* **Problem requirements**: The answer must consist only of the lines from the line with "Милый маникюр с бантиками (952, 1709)" to the line with "Абитуриентам (132, 2291)", both included, exactly as they stand below.

* **Data provided**:
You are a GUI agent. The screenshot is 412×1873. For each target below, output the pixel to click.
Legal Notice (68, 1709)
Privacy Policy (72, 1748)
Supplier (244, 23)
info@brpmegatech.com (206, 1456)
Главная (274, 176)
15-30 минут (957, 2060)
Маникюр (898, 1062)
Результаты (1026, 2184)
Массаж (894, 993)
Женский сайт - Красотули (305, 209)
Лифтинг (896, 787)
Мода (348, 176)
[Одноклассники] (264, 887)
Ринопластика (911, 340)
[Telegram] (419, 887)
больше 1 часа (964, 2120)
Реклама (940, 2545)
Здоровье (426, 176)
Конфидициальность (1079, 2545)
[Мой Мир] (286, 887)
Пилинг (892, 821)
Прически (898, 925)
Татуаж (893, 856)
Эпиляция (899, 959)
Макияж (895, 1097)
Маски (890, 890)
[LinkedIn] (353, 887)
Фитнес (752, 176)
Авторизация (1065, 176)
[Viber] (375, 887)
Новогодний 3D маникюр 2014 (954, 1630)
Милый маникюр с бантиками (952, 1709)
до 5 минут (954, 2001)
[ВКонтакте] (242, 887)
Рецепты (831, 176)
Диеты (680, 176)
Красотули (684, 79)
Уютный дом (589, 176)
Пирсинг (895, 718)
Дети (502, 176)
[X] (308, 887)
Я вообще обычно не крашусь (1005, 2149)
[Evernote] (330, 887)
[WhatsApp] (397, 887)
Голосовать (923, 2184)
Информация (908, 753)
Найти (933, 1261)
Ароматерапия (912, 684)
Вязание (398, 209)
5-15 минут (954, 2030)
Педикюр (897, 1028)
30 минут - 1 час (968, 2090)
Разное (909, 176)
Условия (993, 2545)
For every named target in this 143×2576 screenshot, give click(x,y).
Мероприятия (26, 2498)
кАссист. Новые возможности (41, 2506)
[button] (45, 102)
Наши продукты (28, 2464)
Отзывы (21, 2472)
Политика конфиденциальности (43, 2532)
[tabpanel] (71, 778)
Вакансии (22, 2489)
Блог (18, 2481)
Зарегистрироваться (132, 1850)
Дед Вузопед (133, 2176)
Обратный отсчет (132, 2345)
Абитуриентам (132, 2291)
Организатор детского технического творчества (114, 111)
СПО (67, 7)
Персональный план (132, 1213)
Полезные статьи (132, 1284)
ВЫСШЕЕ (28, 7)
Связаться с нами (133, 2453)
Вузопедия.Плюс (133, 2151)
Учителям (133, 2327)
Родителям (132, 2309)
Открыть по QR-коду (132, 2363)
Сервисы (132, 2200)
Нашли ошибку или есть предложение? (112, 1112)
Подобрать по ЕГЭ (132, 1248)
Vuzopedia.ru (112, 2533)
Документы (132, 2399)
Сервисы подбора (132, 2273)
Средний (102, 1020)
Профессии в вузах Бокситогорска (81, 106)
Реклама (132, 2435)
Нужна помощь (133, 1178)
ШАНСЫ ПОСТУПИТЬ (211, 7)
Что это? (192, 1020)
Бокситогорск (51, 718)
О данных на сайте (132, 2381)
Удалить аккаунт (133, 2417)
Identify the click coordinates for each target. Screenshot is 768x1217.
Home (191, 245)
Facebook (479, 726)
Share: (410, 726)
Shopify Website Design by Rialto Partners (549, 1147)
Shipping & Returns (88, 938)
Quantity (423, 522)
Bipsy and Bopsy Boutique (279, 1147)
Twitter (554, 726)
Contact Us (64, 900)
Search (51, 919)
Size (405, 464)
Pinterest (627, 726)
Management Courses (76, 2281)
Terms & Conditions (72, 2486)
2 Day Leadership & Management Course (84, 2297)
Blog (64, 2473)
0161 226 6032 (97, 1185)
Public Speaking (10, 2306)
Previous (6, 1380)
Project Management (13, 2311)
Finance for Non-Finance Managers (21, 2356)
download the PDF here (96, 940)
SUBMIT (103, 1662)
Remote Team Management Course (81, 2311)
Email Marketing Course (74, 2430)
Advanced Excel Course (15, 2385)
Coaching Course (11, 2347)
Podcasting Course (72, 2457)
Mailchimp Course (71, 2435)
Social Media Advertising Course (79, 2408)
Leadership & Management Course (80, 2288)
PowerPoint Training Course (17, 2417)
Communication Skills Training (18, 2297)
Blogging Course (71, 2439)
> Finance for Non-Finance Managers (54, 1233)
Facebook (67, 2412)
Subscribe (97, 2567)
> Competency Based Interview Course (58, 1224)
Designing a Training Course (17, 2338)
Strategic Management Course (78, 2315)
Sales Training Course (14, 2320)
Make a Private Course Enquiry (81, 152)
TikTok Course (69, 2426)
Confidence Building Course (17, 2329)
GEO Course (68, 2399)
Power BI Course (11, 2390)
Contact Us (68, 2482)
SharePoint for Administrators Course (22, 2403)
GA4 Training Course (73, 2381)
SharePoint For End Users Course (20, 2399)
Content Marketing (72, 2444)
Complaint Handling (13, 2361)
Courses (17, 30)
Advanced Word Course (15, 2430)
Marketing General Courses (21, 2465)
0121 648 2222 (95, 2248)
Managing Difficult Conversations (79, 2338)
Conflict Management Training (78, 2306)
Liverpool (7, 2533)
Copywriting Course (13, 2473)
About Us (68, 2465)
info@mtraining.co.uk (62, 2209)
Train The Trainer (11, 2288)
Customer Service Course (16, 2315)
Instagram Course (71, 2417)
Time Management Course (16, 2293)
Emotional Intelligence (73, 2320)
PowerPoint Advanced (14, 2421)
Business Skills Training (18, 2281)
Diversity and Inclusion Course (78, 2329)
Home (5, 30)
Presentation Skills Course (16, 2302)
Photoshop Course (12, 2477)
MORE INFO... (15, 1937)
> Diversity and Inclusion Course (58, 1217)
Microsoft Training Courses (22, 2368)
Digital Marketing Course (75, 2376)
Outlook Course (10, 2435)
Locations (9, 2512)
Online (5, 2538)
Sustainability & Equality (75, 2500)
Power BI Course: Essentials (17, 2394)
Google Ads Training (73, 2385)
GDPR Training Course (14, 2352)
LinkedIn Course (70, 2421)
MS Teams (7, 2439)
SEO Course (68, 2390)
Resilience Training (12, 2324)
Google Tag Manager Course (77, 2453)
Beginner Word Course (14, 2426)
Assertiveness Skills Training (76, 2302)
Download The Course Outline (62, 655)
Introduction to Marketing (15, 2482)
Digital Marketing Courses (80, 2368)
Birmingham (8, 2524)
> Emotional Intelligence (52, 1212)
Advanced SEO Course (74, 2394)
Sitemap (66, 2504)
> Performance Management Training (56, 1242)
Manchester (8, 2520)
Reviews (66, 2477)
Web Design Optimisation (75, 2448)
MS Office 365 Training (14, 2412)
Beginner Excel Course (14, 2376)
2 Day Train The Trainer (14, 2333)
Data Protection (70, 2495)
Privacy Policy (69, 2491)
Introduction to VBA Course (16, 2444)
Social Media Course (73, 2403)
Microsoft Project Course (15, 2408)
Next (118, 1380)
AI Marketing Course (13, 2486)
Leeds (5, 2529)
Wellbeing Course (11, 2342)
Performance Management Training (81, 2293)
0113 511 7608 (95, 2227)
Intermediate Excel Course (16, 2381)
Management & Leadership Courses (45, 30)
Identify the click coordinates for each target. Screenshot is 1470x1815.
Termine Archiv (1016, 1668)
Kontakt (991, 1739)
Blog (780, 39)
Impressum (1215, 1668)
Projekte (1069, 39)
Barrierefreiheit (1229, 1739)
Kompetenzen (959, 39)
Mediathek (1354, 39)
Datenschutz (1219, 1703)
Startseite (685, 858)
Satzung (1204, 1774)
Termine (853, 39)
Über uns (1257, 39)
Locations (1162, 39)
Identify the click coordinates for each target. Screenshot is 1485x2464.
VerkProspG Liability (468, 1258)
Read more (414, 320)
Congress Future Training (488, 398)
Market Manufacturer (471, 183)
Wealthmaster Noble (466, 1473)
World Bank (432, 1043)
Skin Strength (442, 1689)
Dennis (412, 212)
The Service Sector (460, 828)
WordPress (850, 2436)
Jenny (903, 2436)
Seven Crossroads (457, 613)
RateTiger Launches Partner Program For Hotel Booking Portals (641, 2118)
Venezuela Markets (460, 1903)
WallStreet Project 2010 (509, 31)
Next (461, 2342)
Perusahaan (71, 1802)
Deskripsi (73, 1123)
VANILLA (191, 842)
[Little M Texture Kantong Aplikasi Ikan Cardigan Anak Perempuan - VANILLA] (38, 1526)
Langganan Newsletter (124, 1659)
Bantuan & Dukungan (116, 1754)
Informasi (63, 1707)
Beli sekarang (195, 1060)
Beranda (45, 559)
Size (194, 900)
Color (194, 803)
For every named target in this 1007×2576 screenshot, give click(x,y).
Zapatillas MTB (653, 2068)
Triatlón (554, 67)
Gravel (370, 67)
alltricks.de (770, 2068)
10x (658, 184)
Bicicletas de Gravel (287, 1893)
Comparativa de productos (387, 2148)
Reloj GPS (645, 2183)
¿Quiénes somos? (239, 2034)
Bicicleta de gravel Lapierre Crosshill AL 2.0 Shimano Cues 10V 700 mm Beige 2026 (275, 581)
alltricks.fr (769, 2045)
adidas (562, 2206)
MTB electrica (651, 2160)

* **Problem solution**:
Милый маникюр с бантиками (952, 1709)
до 5 минут (954, 2001)
[ВКонтакте] (242, 887)
Рецепты (831, 176)
Диеты (680, 176)
Красотули (684, 79)
Уютный дом (589, 176)
Пирсинг (895, 718)
Дети (502, 176)
[X] (308, 887)
Я вообще обычно не крашусь (1005, 2149)
[Evernote] (330, 887)
[WhatsApp] (397, 887)
Голосовать (923, 2184)
Информация (908, 753)
Найти (933, 1261)
Ароматерапия (912, 684)
Вязание (398, 209)
5-15 минут (954, 2030)
Педикюр (897, 1028)
30 минут - 1 час (968, 2090)
Разное (909, 176)
Условия (993, 2545)
For every named target in this 143×2576 screenshot, give click(x,y).
Мероприятия (26, 2498)
кАссист. Новые возможности (41, 2506)
[button] (45, 102)
Наши продукты (28, 2464)
Отзывы (21, 2472)
Политика конфиденциальности (43, 2532)
[tabpanel] (71, 778)
Вакансии (22, 2489)
Блог (18, 2481)
Зарегистрироваться (132, 1850)
Дед Вузопед (133, 2176)
Обратный отсчет (132, 2345)
Абитуриентам (132, 2291)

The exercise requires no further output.